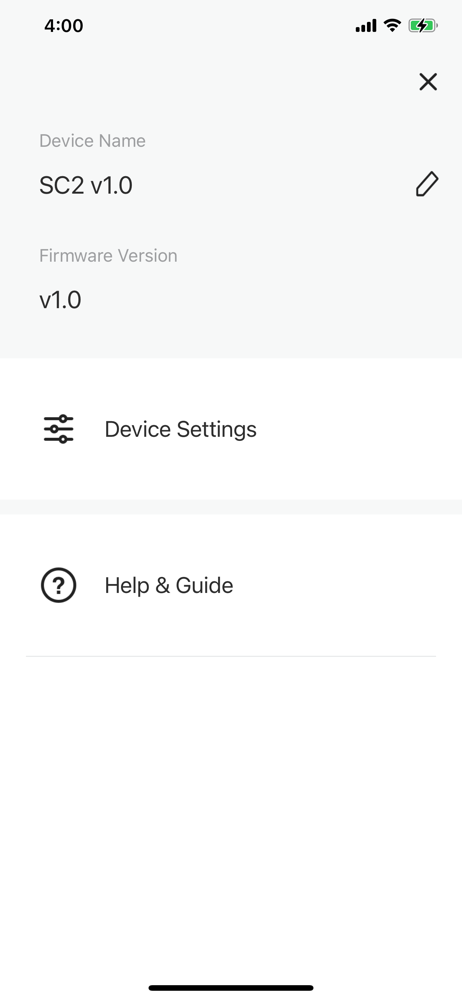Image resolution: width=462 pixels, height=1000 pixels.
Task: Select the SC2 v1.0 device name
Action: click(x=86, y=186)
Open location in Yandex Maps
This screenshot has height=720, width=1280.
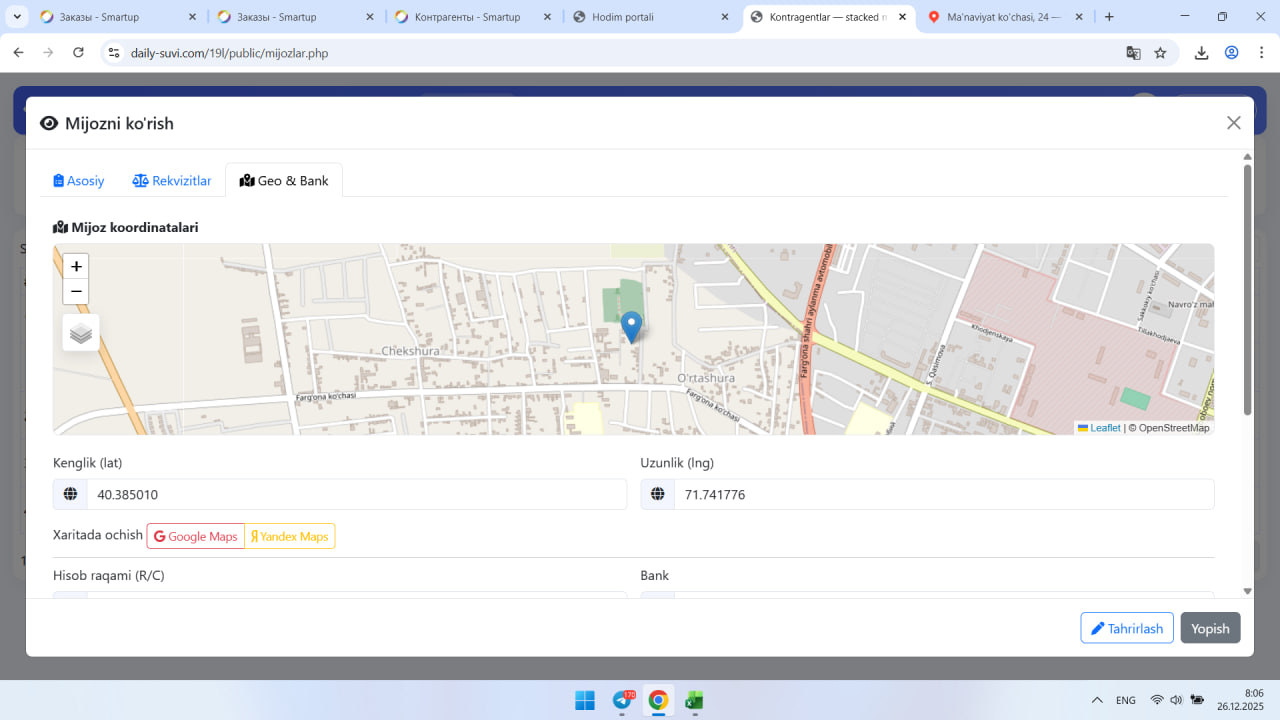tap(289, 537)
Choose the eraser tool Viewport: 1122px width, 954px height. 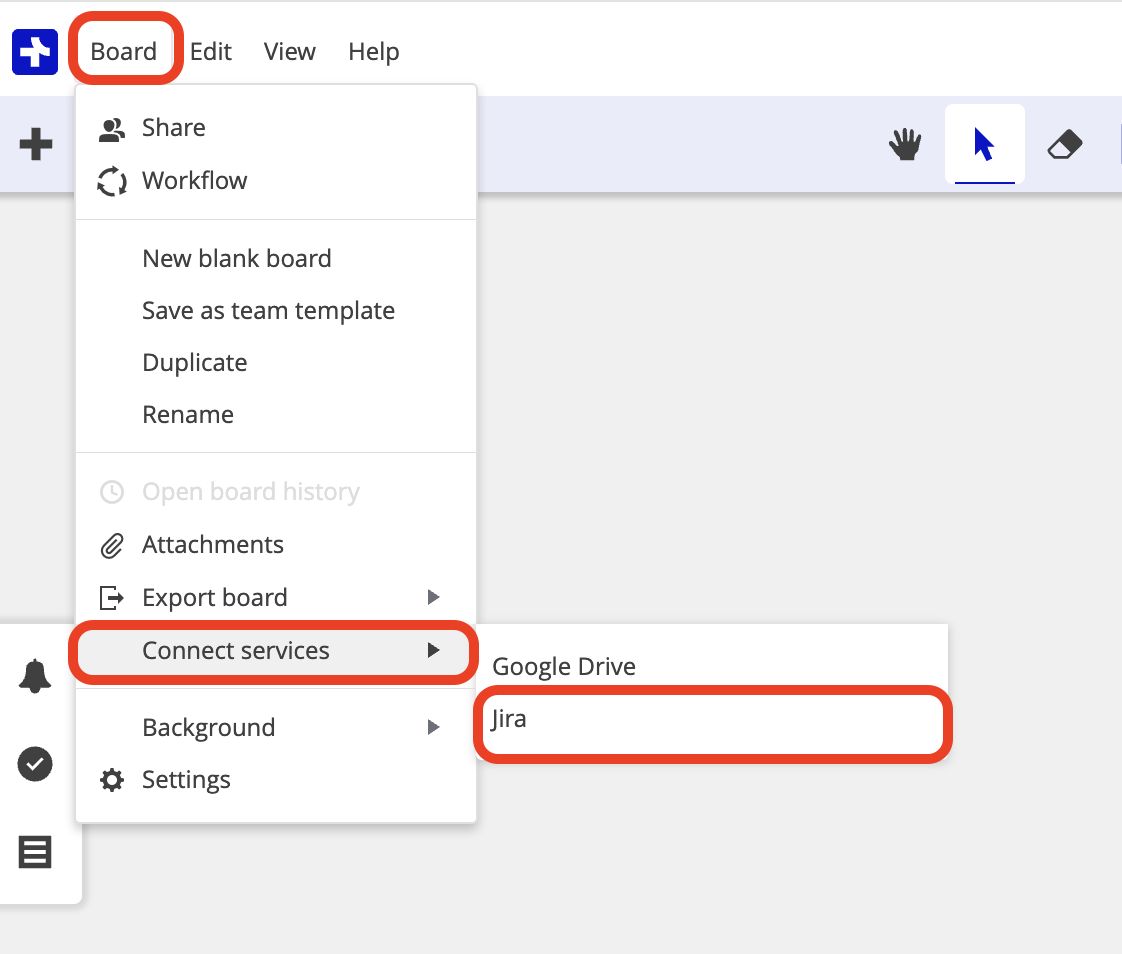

SET TASK: Please write down every line of the listing above word for word, leaving the pictures out.

RESULT FOR THIS TASK:
Image resolution: width=462 pixels, height=1000 pixels.
Task: Select the SC2 v1.0 device name
Action: click(x=86, y=186)
Open location in Yandex Maps
This screenshot has height=720, width=1280.
tap(289, 537)
Choose the eraser tool Viewport: 1122px width, 954px height. 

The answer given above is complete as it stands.